Who Found Machu Picchu? (Radio 4)

Hiram Bingham was an unreliable witness.

Who Found Machu Picchu?
Radio 4

A programme marking the centenary of the discovery of Machu Picchu (5 October, 11am) was subtly dramatic; it gave the impression of covering wholly unfamiliar ground. When Hiram Bingham first stepped on to the site in 1911, the narrator said, he'd had "good luck, a map and money from Yale". This map was later described as being "like Long John Silver's" and the name Indiana Jones was mentioned three times in the programme's 30 minutes. For the most part, though, it was a sensible show.

Bingham had been looking for a different city entirely and had only decided to take a look at the top of one particular slope on the urging of a local farmer. Leaving behind his fellow explorers (an entomologist, a geologist and a butterfly collector) for a few hours, and after a steep climb, Bingham parted dense foliage to see the first few beautifully cut Inca stones. What he saw next, as he later recalled, "fairly took my breath away. What could this place be? Why had nobody given us any idea of it? Would anyone believe what I had found?"

What he omitted from his account was that families were living in the ruin, cultivating crops on the terraces. The temples were also covered in the graffiti of a man who had visited nine years earlier. Bingham either ignored this or, in the case of the graffiti, removed it.

The programme went on to ponder what Machu Picchu might have been. The latest thinking is that it was a royal estate, used in
the winter months. Programmes such as this always crumble to the touch when people start musing in this way: somehow, it always sounds like the token mouthing of pieties.

Meanwhile, a little report on the Today programme (1 October, 7am) warned that world languages are dying out at the rate of one a fortnight.
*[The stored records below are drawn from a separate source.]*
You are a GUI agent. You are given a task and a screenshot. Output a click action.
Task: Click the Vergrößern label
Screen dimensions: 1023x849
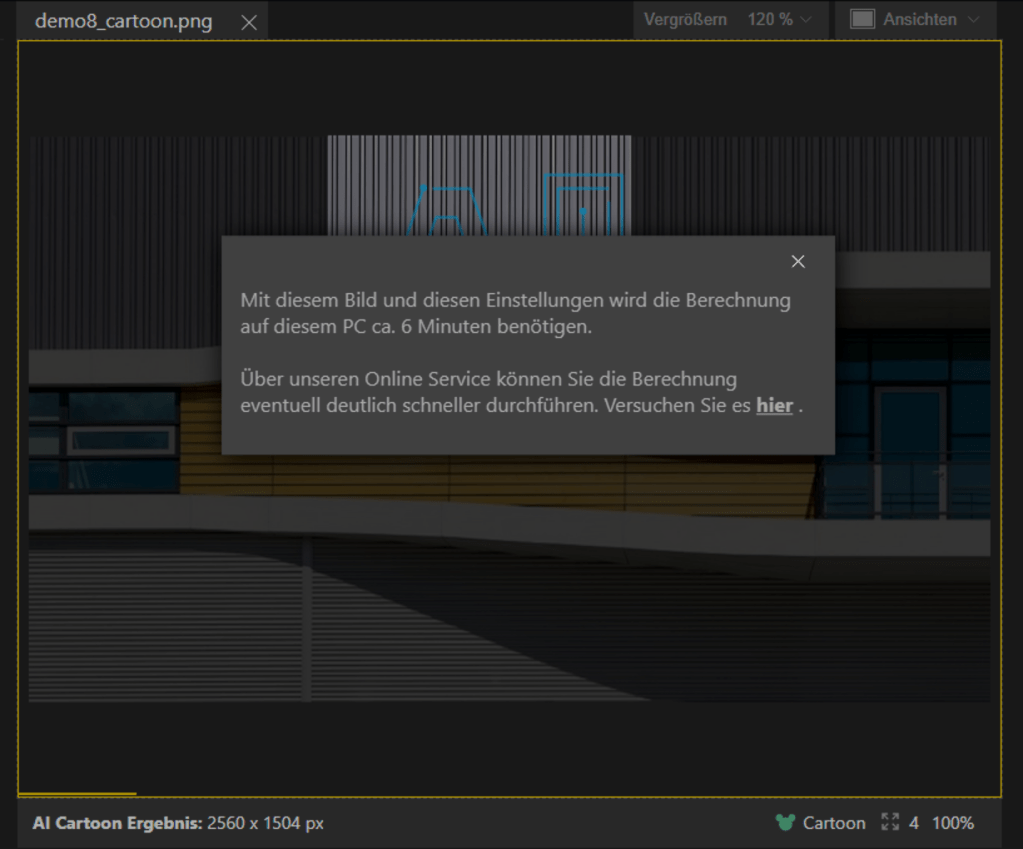685,20
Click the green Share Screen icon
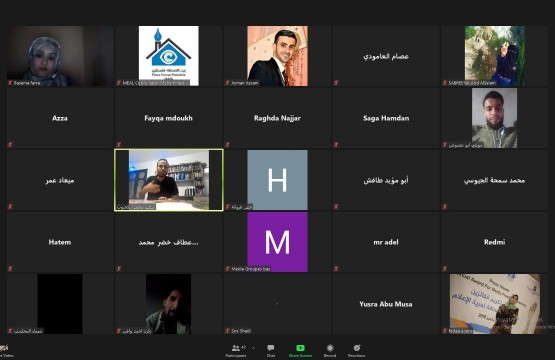This screenshot has width=555, height=360. pos(300,348)
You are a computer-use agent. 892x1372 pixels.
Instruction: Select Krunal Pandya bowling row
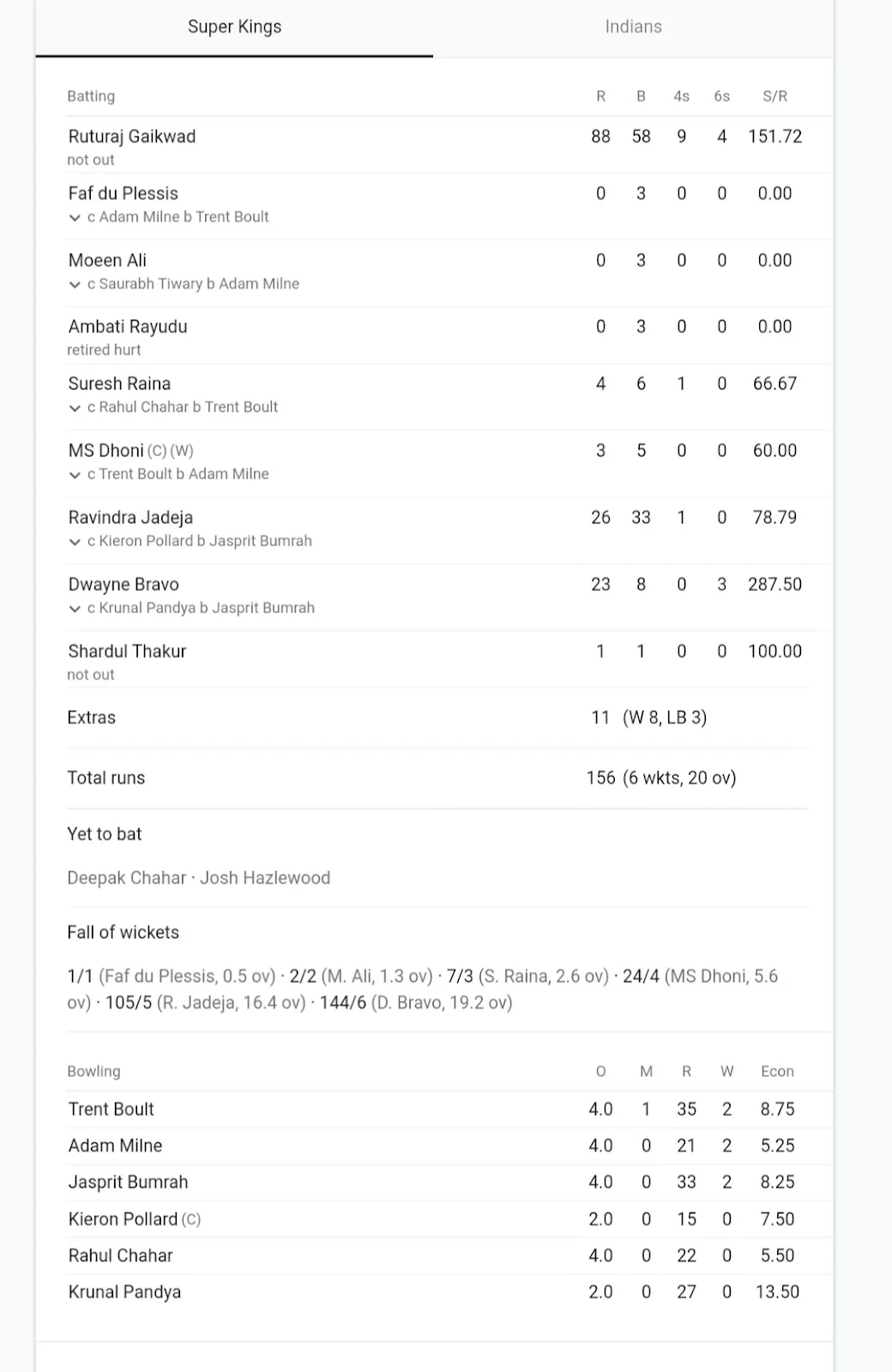click(x=124, y=1291)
In New York, the Endangered Language Alliance recorded a field labourer speaking the dying Aztec language of Nahuatl. "Choc­olate, tomato, chilli, sky, stars, rainbow," he said into a microphone patiently and with tremendous affection, as though removing a favourite sweater from the back of a drawer to find it unwashed but still sweet-smelling. And then, rather mysteriously, he added: "I speak so no one will insult me."